According to Neiburger, “One kid told us videogames are gateway drugs for libraries.” Now he gives presentations and holds sample tournaments for librarians across the country. He’s one of about a dozen crusaders who see videogames as a way of attracting kids, especially teenagers, to the library, and among them, Jenny Levine is considered the overlord.

A self-described “technology-training evangelist,” Levine works on internet development for the American Library Association, but recently the bulk of her work has gone into gaming. In 2005, she organized the first gaming in libraries symposium.

“These days, it’s a pretty easy sell to tell libraries they should have a blog, RSS or instant messaging,” she said. “But you talk about gaming, and so many times there’s just this immediate negative reaction.” She spends a lot of time getting librarians to try Dance Dance Revolution.

Levine started thinking more about gaming in 2005, when she attended a conference in Madison, Wisconsin, on the educational and social values of games. The keynote speakers were Henry Jenkins and James Paul Gee, both college professors who are well-known for their academic work with games.

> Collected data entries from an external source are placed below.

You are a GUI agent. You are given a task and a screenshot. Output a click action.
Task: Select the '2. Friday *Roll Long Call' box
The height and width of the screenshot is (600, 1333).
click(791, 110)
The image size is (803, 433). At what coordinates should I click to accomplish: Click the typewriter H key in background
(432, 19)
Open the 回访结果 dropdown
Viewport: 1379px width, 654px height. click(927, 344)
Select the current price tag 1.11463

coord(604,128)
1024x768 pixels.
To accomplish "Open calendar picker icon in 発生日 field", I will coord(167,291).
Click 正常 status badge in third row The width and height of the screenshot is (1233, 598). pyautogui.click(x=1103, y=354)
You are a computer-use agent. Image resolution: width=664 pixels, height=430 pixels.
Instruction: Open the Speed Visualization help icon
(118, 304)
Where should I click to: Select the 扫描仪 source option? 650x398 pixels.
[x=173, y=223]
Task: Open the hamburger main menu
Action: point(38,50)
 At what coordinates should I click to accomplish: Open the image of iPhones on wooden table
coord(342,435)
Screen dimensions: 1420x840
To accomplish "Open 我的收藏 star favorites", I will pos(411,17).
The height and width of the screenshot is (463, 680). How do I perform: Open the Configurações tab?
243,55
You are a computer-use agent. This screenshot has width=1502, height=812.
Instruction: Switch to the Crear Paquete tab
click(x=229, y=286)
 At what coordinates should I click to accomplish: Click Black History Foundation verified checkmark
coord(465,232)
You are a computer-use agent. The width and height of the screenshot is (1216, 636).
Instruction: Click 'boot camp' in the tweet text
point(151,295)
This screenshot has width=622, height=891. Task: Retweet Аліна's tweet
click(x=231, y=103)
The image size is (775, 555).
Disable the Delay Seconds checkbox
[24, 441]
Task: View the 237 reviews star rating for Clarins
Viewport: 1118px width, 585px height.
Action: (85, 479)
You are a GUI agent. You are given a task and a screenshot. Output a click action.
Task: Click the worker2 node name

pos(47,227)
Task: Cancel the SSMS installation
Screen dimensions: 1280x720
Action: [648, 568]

Levine said she was “blown away” by the topic of education in videogames. Her stepson Brent, who was 9 at the time, was slumping in school, and the speakers’ ideas about games as educational tools resonated. “I did a blog post in which I talked about how I could see that Brent was not learning what he should be,” she said. “To me, schools spend too much time teaching things like handwriting, and the kids are barely learning science and math.”

Despite this revelation, the conference made no mention of libraries, and Levine couldn’t understand why. “I decided that in the age of No Child Left Behind, there’s just no way you can do this in the school without starting in the school library,” she said. Since then, she’s been reading about the subject, posting about it on her blog, The Shifted Librarian, and introducing gaming to her peers at conferences and workshops.

Modern librarians worry about appearing uncool in the eyes of teens – the stereotypical old lady in a knit cardigan, always shushing. Librarians fear if they can’t connect with young adults and children now, they’ll have a hard time getting taxpayer funding when those kids grow up. If getting their attention means sacrificing an emphasis on books in favor of a little fun and games, so be it.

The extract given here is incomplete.